------ The data

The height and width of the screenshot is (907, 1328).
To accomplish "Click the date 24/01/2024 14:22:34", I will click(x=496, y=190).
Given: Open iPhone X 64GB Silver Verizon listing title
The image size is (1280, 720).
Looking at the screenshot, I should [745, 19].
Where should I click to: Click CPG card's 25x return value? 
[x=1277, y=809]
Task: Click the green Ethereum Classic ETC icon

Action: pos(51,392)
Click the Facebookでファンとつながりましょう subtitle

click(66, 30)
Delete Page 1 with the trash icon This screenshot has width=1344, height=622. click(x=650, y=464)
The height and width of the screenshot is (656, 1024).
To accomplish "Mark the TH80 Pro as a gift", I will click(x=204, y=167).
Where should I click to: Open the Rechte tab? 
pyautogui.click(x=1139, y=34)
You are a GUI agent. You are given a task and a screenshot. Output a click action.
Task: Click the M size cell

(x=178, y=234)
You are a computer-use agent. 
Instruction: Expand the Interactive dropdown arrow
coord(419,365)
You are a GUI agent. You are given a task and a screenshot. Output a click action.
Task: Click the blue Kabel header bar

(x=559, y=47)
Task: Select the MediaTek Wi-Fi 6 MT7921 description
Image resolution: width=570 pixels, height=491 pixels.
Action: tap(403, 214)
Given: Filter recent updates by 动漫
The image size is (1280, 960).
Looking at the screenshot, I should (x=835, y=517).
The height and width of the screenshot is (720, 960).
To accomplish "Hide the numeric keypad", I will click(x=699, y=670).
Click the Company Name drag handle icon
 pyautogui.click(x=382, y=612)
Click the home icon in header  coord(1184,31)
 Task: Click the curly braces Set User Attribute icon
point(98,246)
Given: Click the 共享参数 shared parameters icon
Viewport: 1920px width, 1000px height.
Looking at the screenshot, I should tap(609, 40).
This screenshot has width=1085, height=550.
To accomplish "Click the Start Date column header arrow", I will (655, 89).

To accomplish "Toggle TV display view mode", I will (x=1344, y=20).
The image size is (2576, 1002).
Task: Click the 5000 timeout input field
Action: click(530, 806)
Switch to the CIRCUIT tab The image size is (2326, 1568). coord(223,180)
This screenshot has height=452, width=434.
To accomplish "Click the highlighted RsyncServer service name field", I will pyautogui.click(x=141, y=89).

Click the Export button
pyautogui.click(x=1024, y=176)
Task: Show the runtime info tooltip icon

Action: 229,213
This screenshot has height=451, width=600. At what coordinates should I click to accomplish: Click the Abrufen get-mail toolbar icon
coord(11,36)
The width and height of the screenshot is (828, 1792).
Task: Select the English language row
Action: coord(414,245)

------------

→ Work to complete:
Above are the records; reproduce all of them exactly.

→ Exercise output:
The height and width of the screenshot is (907, 1328).
To accomplish "Click the date 24/01/2024 14:22:34", I will click(x=496, y=190).
Given: Open iPhone X 64GB Silver Verizon listing title
The image size is (1280, 720).
Looking at the screenshot, I should [745, 19].
Where should I click to: Click CPG card's 25x return value? 
[x=1277, y=809]
Task: Click the green Ethereum Classic ETC icon

Action: pos(51,392)
Click the Facebookでファンとつながりましょう subtitle

click(66, 30)
Delete Page 1 with the trash icon This screenshot has width=1344, height=622. click(x=650, y=464)
The height and width of the screenshot is (656, 1024).
To accomplish "Mark the TH80 Pro as a gift", I will click(x=204, y=167).
Where should I click to: Open the Rechte tab? 
pyautogui.click(x=1139, y=34)
You are a GUI agent. You are given a task and a screenshot. Output a click action.
Task: Click the M size cell

(x=178, y=234)
You are a computer-use agent. 
Instruction: Expand the Interactive dropdown arrow
coord(419,365)
You are a GUI agent. You are given a task and a screenshot. Output a click action.
Task: Click the blue Kabel header bar

(x=559, y=47)
Task: Select the MediaTek Wi-Fi 6 MT7921 description
Image resolution: width=570 pixels, height=491 pixels.
Action: tap(403, 214)
Given: Filter recent updates by 动漫
The image size is (1280, 960).
Looking at the screenshot, I should (x=835, y=517).
The height and width of the screenshot is (720, 960).
To accomplish "Hide the numeric keypad", I will click(x=699, y=670).
Click the Company Name drag handle icon
 pyautogui.click(x=382, y=612)
Click the home icon in header  coord(1184,31)
 Task: Click the curly braces Set User Attribute icon
point(98,246)
Given: Click the 共享参数 shared parameters icon
Viewport: 1920px width, 1000px height.
Looking at the screenshot, I should tap(609, 40).
This screenshot has width=1085, height=550.
To accomplish "Click the Start Date column header arrow", I will (655, 89).

To accomplish "Toggle TV display view mode", I will (x=1344, y=20).
The image size is (2576, 1002).
Task: Click the 5000 timeout input field
Action: click(530, 806)
Switch to the CIRCUIT tab The image size is (2326, 1568). coord(223,180)
This screenshot has height=452, width=434.
To accomplish "Click the highlighted RsyncServer service name field", I will pyautogui.click(x=141, y=89).

Click the Export button
pyautogui.click(x=1024, y=176)
Task: Show the runtime info tooltip icon

Action: 229,213
This screenshot has height=451, width=600. At what coordinates should I click to accomplish: Click the Abrufen get-mail toolbar icon
coord(11,36)
The width and height of the screenshot is (828, 1792).
Task: Select the English language row
Action: coord(414,245)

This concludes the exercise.